An Investigation of Word Sense Disambiguation for Improving Lexical Chaining

Speaker: Mattt Enns

For my Masters thesis I researched the effects of word sense disambiguation on lexical chains. A lexical chain is a sequence of words in a document that are semantically related (i.e., related in meaning). Lexical chains indicate where certain topics or subjects are being discussed in a document. The chains therefore can provide context and be used to determine where topic changes occur. Other applications include document summarization and keyword generation for documents.

My thesis examines how polysemous words and word sense disambiguation affect lexical chaining. Polysemous words are words with more than one meaning or sense. For example, "bat" can refer to a baseball bat or a flying mammal. Two polysemous words should only be chained together if their intended meanings are related: bat should only be linked to wing if in the context of the doucment it actually refers to a flying mammal. Word sense disambiguation is the process of choosing a single sense for each polysemous word in a document.

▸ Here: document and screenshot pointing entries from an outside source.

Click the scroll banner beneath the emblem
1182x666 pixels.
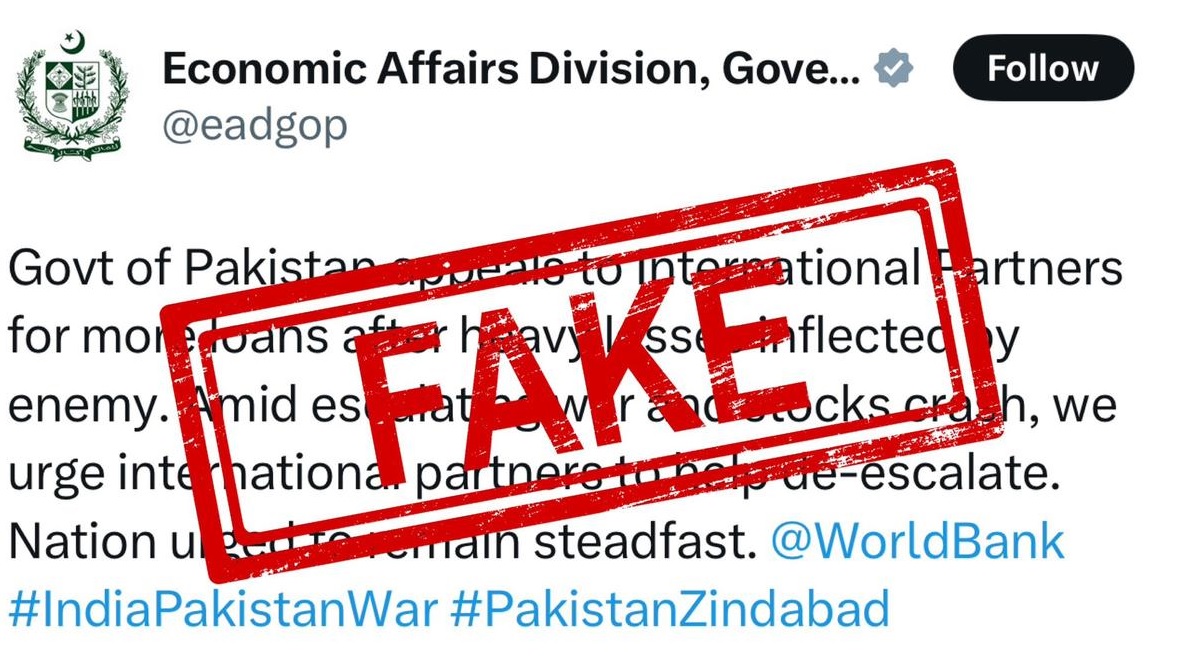click(72, 149)
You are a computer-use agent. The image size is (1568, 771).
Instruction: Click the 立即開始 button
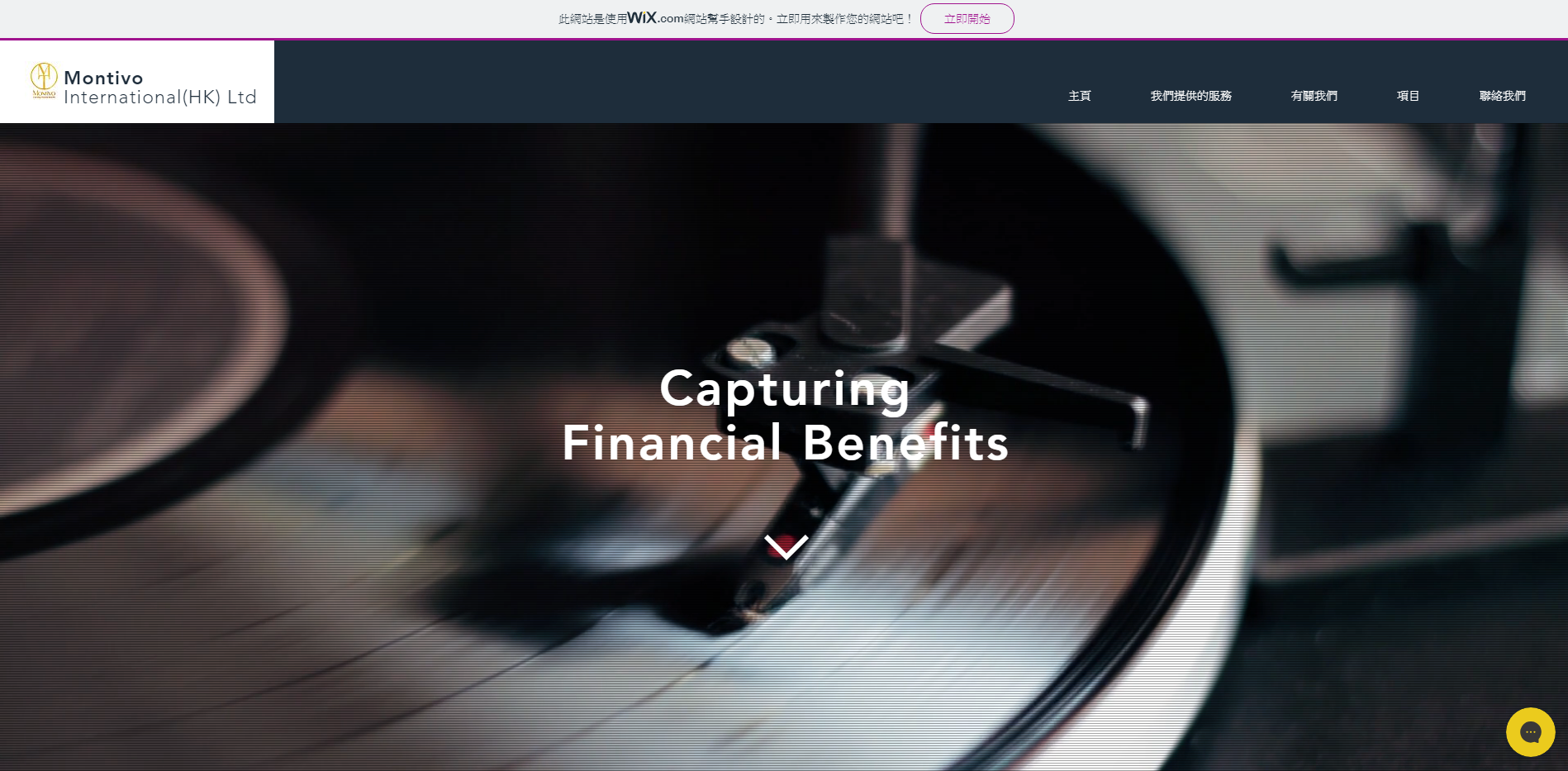pos(967,18)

Lexical chaining algorithms to date have performed word sense disambiguation as part of building lexical chains. In my thesis I propose that word sense disambiguation be performed prior to creating lexical chains, using the most accurate disambiguation algorithm available. The centrepiece of my thesis is an experiment that observes the effects of performing word sense disambiguation accurately, prior to creating lexical chains. I show that performing word sense disambiguation accurately does significantly increase the correctness of the lexical chains produced. I also present an unexpected result: in some cases, incorrect word sense diambiguation allows for better lexical chains than correct word sense disambiguation does.

My talk will start with an overview of lexical chaining, word sense disambiguation and semantic relatedness. I then present my experiment and its results, followed by analyses of the more interesting observations.